Vegan Diet: A better choice to reduce risk of heart disease?
Vegan vs. Mediterranean
A well planned vegan diet can be a healthy choice to lower risk of heart disease but this diet is not the only diet that lowers heart disease risk. A less restrictive plan that is more doable for the average person is a Mediterranean diet. This heart healthy dietary pattern has a wealth of research with hundreds of studies to support its heart health benefits. Plus the Med diet is the diet followed in regions of the world with the lowest rates of heart disease.
A vegan diet restricts all animal foods including eggs, dairy foods, meat, fish and poultry. The Mediterranean diet allows all of these foods except for red meat which is eaten only occasionally. The two diets are similar in that both are whole food, plant based diets and are based on getting the majority of foods from plant sources.
Meet Your Nutritional Needs
There is a higher risk of nutrient deficiencies with a vegan diet and anyone embarking on this diet should consult a registered dietitian to make sure they are getting all of their essential nutrients. Vegan diets tend to be deficient in iron, B12, calcium, vitamin D, essential fatty acids, and essential amino acids. It’s possible to get these nutrients in a vegan diet if well planned and if supplements are used.

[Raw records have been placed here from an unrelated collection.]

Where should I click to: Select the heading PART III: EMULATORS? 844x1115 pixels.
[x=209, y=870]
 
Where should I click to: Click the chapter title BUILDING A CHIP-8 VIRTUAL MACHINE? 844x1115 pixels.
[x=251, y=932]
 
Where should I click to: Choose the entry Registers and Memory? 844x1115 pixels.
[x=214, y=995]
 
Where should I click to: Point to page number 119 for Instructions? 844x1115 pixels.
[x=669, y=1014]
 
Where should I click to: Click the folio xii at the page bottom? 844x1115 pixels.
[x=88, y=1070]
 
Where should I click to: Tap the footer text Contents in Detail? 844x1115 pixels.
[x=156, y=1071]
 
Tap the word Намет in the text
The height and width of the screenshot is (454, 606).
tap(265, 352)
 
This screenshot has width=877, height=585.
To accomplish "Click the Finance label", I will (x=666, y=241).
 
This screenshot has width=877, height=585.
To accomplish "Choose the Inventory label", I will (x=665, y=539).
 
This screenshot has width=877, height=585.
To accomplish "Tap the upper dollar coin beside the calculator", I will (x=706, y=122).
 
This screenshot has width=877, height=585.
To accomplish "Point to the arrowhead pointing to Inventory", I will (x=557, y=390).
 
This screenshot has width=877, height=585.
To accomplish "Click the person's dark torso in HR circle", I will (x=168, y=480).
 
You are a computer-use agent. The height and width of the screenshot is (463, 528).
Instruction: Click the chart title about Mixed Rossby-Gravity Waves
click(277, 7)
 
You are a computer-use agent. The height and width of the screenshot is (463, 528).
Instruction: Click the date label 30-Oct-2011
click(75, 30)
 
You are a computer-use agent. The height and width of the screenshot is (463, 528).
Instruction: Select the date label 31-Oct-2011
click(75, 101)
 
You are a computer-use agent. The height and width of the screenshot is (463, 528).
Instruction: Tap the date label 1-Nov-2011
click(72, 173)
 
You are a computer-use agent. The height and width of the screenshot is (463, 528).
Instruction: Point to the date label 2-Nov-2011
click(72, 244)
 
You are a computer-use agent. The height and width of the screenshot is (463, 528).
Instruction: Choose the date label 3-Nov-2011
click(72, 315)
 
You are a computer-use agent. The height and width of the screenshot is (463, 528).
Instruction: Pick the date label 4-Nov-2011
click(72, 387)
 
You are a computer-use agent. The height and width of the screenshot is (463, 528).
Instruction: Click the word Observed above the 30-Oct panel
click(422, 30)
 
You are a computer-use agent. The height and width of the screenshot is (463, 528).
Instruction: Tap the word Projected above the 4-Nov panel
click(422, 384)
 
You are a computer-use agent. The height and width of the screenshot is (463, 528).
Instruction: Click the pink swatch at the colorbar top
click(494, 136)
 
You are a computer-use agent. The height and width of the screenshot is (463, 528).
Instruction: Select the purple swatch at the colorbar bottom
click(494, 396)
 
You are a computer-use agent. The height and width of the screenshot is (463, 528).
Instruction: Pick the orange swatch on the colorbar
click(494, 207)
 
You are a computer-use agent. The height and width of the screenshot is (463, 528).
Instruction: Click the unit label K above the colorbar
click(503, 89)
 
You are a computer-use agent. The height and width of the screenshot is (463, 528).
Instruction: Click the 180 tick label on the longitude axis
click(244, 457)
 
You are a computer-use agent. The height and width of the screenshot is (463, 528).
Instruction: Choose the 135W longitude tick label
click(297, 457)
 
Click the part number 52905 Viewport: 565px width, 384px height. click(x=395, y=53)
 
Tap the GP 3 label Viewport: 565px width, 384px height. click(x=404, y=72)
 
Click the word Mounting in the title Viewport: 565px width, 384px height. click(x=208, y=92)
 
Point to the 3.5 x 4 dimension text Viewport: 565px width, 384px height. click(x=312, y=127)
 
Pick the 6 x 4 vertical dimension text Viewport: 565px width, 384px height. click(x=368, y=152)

The diet followed by President Clinton also restricts added oils such as olive oil and canola oil. There is really no justification for restricting these healthy oils for heart health. Olive oil when substituted for carbohydrates lowers LDL (lousy) cholesterol and blood fats called triglycerides. Also you need some fats with your meals to absorb fat soluble vitamins such as vitamin A, Vitamin D, Vitamin K and Vitamin E.